Pausing is the first and best tool for this in daily life. Stopping the momentum of responding with words or action to something that’s happening is not only the best way not to put your foot in your mouth, but opens up the necessary space in which seeing can happen. Habitual response is rooted in survival instinct, which necessarily moves faster than thought. Considered response — in a non-life-and-death situation — allows us to notice the various threads of impulse present and choose which to follow. Situations brighten considerably when we see them as fresh, strange, unfamiliar, rather than as the same old same old.
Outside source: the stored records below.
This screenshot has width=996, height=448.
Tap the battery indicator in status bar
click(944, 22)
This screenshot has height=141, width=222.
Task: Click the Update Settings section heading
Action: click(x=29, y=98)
The Buddha puts it this way in the teaching to Bahiya, a passionate seeker who has asked to be taught that which leads to happiness and well-being:
“Herein, Bahiya, you should train yourself thus: ‘In the seen will be merely what is seen; in the heard will be merely what is heard; in the sensed will be merely what is sensed; in the cognized will be merely what is cognized.’ In this way you should train yourself, Bahiya.
“When, Bahiya, for you in the seen is merely what is seen… in the cognized is merely what is cognized, then, Bahiya, you will not be ‘with that.’ When, Bahiya, you are not ‘with that,’ then, Bahiya, you will not be ‘in that.’ When, Bahiya, you are not ‘in that,’ then, Bahiya, you will be neither here nor beyond nor in between the two. Just this is the end of suffering.”
Seeing clearly the objects of the senses as “merely what is seen (heard, sensed, thought…)” strips them of story and identity, allowing us to unmerge, to un-project. Neither “with that” (stuck in a fixated subject-object relationship) nor “in that” (stuck in an identity in relation to something) nor stuck in any place — “neither here nor beyond nor in between the two”. That’s it. So much space opens up! So much possibility for choice — for an appropriate response — opens up. Playwright Erik Ehn says: “To be in one place, and no other, we must be absolutely available.” And e.e. cummings caps his majestic gratitude poem with these words: “(now the ears of my ears awake and now the eyes of my eyes are opened)”. To see/hear/sense/taste/smell/think clearly is to receive the world fully. Pratyahara is a training in intimacy because it teaches us to see things as they are, not as we think they should be. And that clarity, though cold comfort when we’d rather hide in fantasy, turns out to be the end of suffering.
May we see clearly.
2 thoughts on “now the eyes of my eyes are opened”
Leave a Comment
You must be logged in to post a comment.
Sean,
This is deep, clear, gentle: like you. Beautiful. Thank you.
Bill Kester
Sean,
This is really brilliant. Thank you for sharing this!